Abstract 3097: Epicardial and Endocardial Substrate Mapping and Radio Frequency Ablation of Ventricular Tachycardia in Patients with Chronic Chagasic Cardiomyophathy
Introduction: Scar map and radiofrequency ablation (RFa) have been used to treat sustained ventricular tachycardia (VT) in patients (pt) with ischemic heart disease. Although entrainment map indicates endocardial (END) and epicardial (EP) reentry as the mechanism of chronic chagasic cardiomyophathy (CCC), the anatomical substrate of this arrhythmia has not been well characterized. Further, the value of substrate map for VT ablation in CCC is uncertain.
Objective: We evaluated EP and END substrate map and RFa of VT in CCC.
Methods: 12pt (5 male, 52±12y.o, LVEF% 43±12, ICD in 11) with drug refractory VT and multiple ICD shocks underwent EP and END voltage (V) map with the CARTO XP system. V<0.5mV were considered scar and > 1.5mV normal tissue. The duration of Bip electrogram was measured in 10 different points of normal and scar tissues in EP surface.
Results: EP scar area was 28±17cm2 and END scar area was 16±11cm2 (p=0.001). Bipolar potential duration in normal EP was 42.9±7.4ms and in the EP scar this duration was 83.43±15.7ms. RFa was guided by early systolic and entrainment techniques in 5pt, fragmented potentials in sinus rhythm in 4pt and linear lesions in 4pt. Acute success was obtained in 76,9% pt with no complications.

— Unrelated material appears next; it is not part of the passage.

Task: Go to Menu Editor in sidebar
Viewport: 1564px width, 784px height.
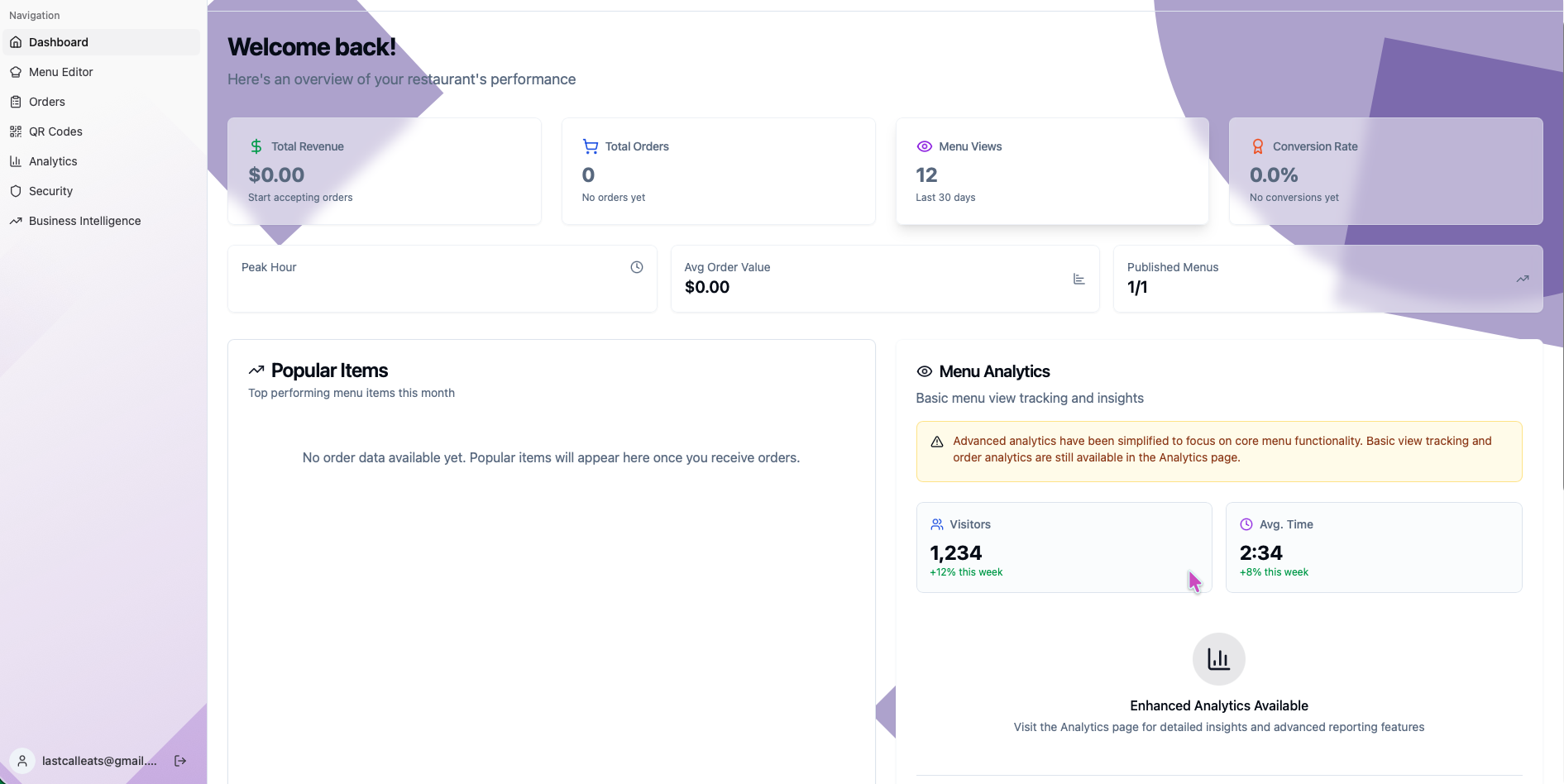Action: point(61,72)
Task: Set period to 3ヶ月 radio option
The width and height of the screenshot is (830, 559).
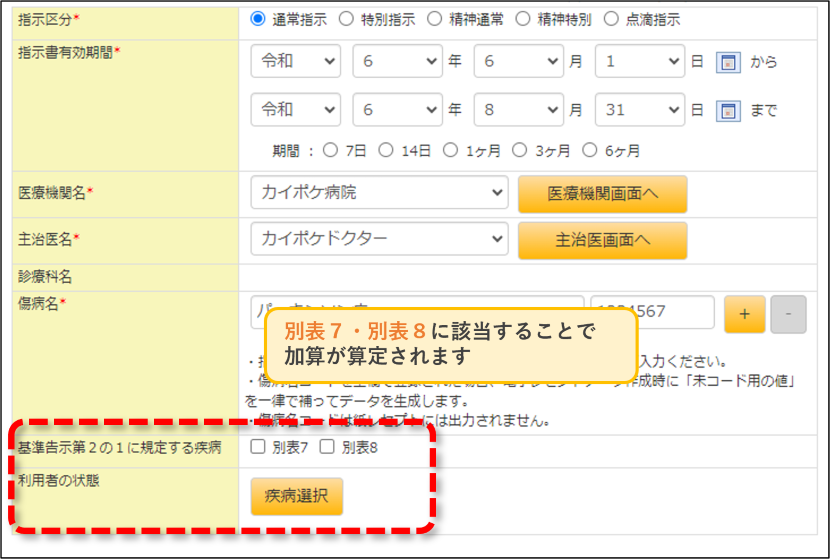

Conclusions: Large myocardial scars characterize the substrate for VT in CCC. Interestingly, scars are larger in the EP as compared to the END. This observation further supports the major role of EP circuits in the genesis of VT in CCC. Potential duration on the EP scar can facilitate differentiation of real scar from fat tissue. Electro-anatomic map is useful for VT ablation in CCC and may improve procedural success, particularly in hemodinamically unstable arrhythmias.